** START OF Document **

Families & the Community

Grassroots Activists Reaching Out to Parents

By Karla Scoon Reid — March 17, 2004 6 min read
  • Save to favorites
  • Print

Veronica Rivera is a foot soldier in the movement to spread the gospel about free tutoring to public school parents.

In the morning, she serves as a translator and advocate for a Latina mother meeting with a Camden, N.J., principal. In the afternoon, she leads an intensive training session for Hispanic parents at an adult education center. Just before dinner, she stops off to visit a Latino family for a one-on-one chat. At night, Ms. Rivera is the featured speaker at a church.

Her audience: parents who often have never heard of the federal No Child Left Behind Act, and know nothing of their children’s right to receive free tutoring under the law’s “supplemental educational services” provisions.

Last fall, the U.S. Department of Education awarded $1.3 million in grants to three organizations to reach out to minority families in 10 cities with information about their options under the law, including their right to transfer to other schools.

“We are training parents to find ways to better their children’s education,” said Ms. Rivera, a Camden-based field organizer for the Hispanic Council for Reform and Educational Options, known as Hispanic CREO. Using part of its $500,000 federal grant, the group has trained more than 2,300 parents nationwide.

** END OF Document **

Problem set
#1 Print the lines of the listing from the one containing "Where should I" down through the one containing "click(x=881, y=462)", with both of those lines included.
#2 Write what comes next in the article on activists telling parents about free tutoring, picking up after its last sentence.
The listing is unrelated to the article.

** START OF Records to use **

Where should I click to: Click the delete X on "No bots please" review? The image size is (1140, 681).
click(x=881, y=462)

** END OF Records to use **
** START OF Records to use **

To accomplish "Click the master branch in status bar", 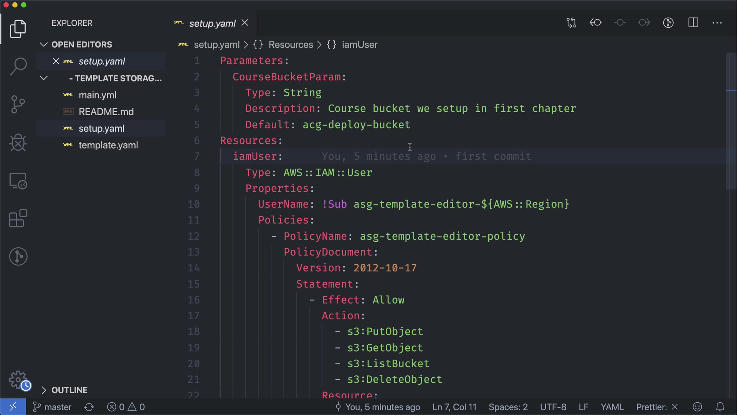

** END OF Records to use **
** START OF Records to use **

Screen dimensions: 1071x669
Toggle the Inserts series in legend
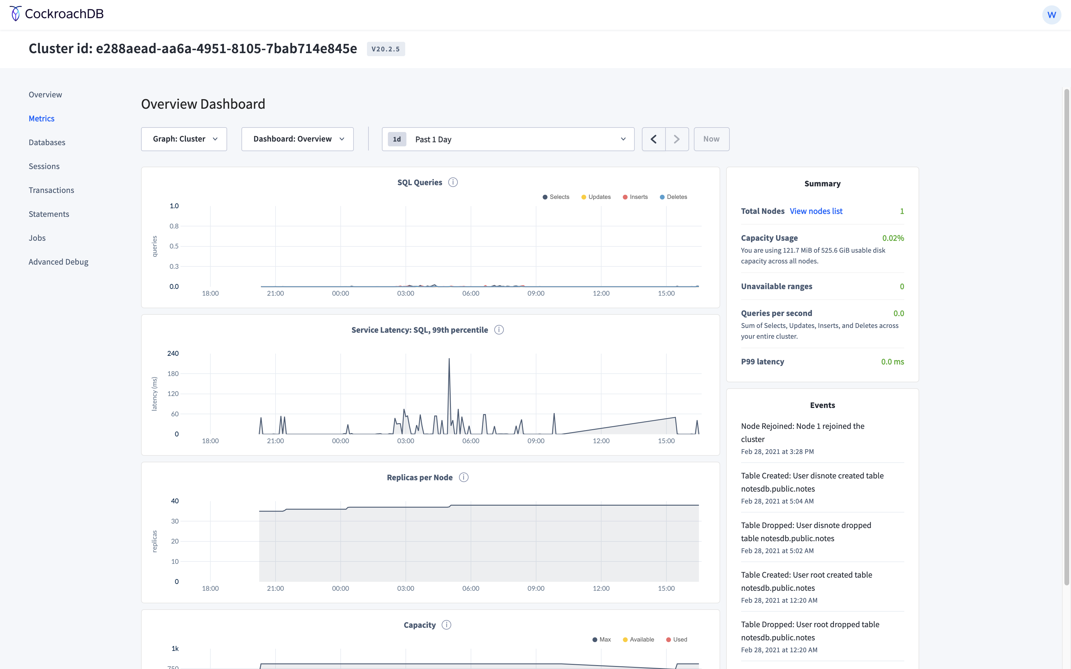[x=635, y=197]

** END OF Records to use **

Answers to the problems
#1
Where should I click to: Click the delete X on "No bots please" review? The image size is (1140, 681).
click(x=881, y=462)

#2
The need is urgent, Ms. Rivera and representatives of organizations that have received the grants say. Many school districts so far have made only flawed and inadequate attempts to inform parents about their children’s educational choices, critics and advocates for students complain.

Confronted with uninformed or confused parents, field organizers say they are left to make sense of district guidelines and encourage frustrated parents to assert their rights. The federal-grant recipients are using billboards and radio advertisements in English and Spanish, community meetings and workshops, door-to-door campaigns, appearances on local-access cable shows, and easy-to-read letters and fliers to reach their audience.

“It’s not a matter of pointing fingers,” Ms. Rivera said. “It’s collaboration to make the schools better.”

Jargon and Complexity

Under the No Child Left Behind law, schools that receive Title I funding and fail to reach state goals for “adequate yearly progress” for three years must offer supplemental services to poor children, using Title I money. (“Tutoring Aid Falling Short of Mandate,” Feb. 25, 2004.)

Advocacy organizations that have been monitoring the implementation of the supplemental-services provision say districts have sent jargon-filled, complex letters to parents. Sometimes letters are sent in the wrong language, said one Chicago advocate: “If your name was Lopez, you got a letter in Spanish.”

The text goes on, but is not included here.